Radiography in young children with minor head injuries

A new decision rule will help emergency department physicians determine when to use radiography in young children with minor head injuries. The Canadian-developed rule is published in the Canadian Medical Association Journal.

There is no consensus on how to treat children with head injury who do not meet the criteria for Computed tomography (CT) imaging but may still be at risk of complications.

To fill this gap, researchers developed and tested a rule to help emergency department physicians identify children aged younger than 2 years who are at risk. This was a 2-phase project. In the first phase, they included 811 patients, of whom 49 had skull fractures, to develop the decision tool. In the second phase, they confirmed the validity of the tool in a new group of 856 patients, of whom 44 had skull fractures. Using the decision tool, the researchers identified approximately 90% of skull fractures in children with minor head injuries.

“The 2 predictors identified through recursive partitioning for the development of the rule were parietal or occipital swelling or hematoma and age less than 2 months,” wrote Jocelyn Gravel, MD, Department of Pediatrics, Centre Hospitalier Universitaire (CHU) Sainte-Justine, Université de Montréal, Montréal, Quebec, and colleagues. “Use of the rule would have decreased the overall number of skull radiographs by about 60% in our study population.”...

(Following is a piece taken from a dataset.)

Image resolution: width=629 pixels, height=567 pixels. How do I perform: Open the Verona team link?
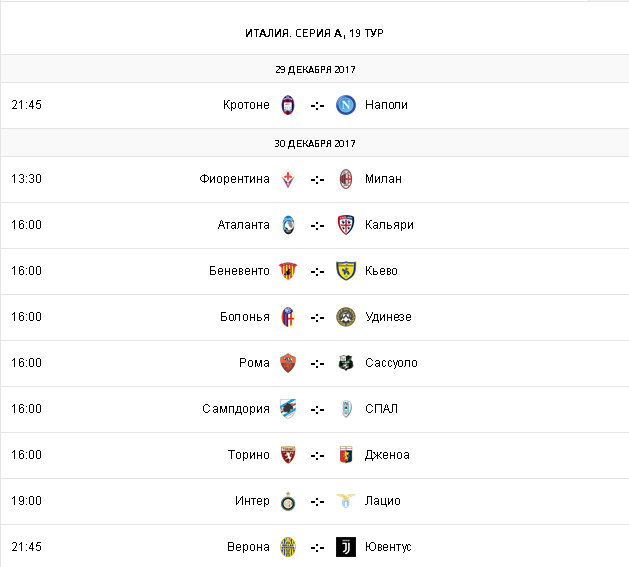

In an accompanying commentary, Peter Gill, MD, The Hospital for Sick Children (SickKids) and University of Toronto, Toronto, Ontario, and Terry Klassen, MD, University of Manitoba, Winnipeg, Manitoba, wrote: “The authors provide front-line clinicians with objective decision-making criteria, more helpful than 'observation versus CT. But perhaps most important, the rule is simple: in children aged less than 2 years with a minor head injury who do not meet the criteria for a CT scan, perform a skull radiograph if they are less than 2 months old or they have parietal or occipital swelling. If only all clinical decision rules could be this simple.”

Gravel J, Gouin S, Chalut D, Crevier L, Décarie JC, Elhazary N, Masse B.
Derivation and validation of a clinical decision rule to identify young children
with skull fracture following isolated head trauma. CMAJ. 2015 Sep 8. pii:
cmaj.150540. [Epub ahead of print]



There is no clear consensus regarding radiologic evaluation of head trauma in young children without traumatic brain injury. We conducted a study to develop and validate a clinical decision rule to identify skull fracture in young children with head trauma and no immediate need for head tomography.


We performed a prospective cohort study in 3 tertiary care emergency departments in the province of Quebec. Participants were children less than 2 years old who had a head trauma and were not at high risk of clinically important traumatic brain injury (Glasgow Coma Scale score < 15, altered level of consciousness or palpable skull fracture). The primary outcome was skull fracture. For each participant, the treating physician completed a standardized report form after physical examination and before radiologic evaluation. The decision to order skull radiography was at the physician's discretion. The clinical decision rule was derived using recursive partitioning.


A total of 811 patients (49 with skull fracture) were recruited during the derivation phase. The 2 predictors identified through recursive partitioning were parietal or occipital swelling or hematoma and age less than 2 months. The rule had a sensitivity of 94% (95% confidence interval [CI] 83%-99%) and a specificity of 86% (95% CI 84%-89%) in the derivation phase. During the validation phase, 856 participants (44 with skull fracture) were recruited. The rule had a sensitivity of 89% and a specificity of 87% during this phase.


The clinical decision rule developed in this study identified about 90% of skull fractures among young children with mild head trauma who had no immediate indication for head tomography. Use of the rule would have reduced the number of radiologic evaluations by about 60%.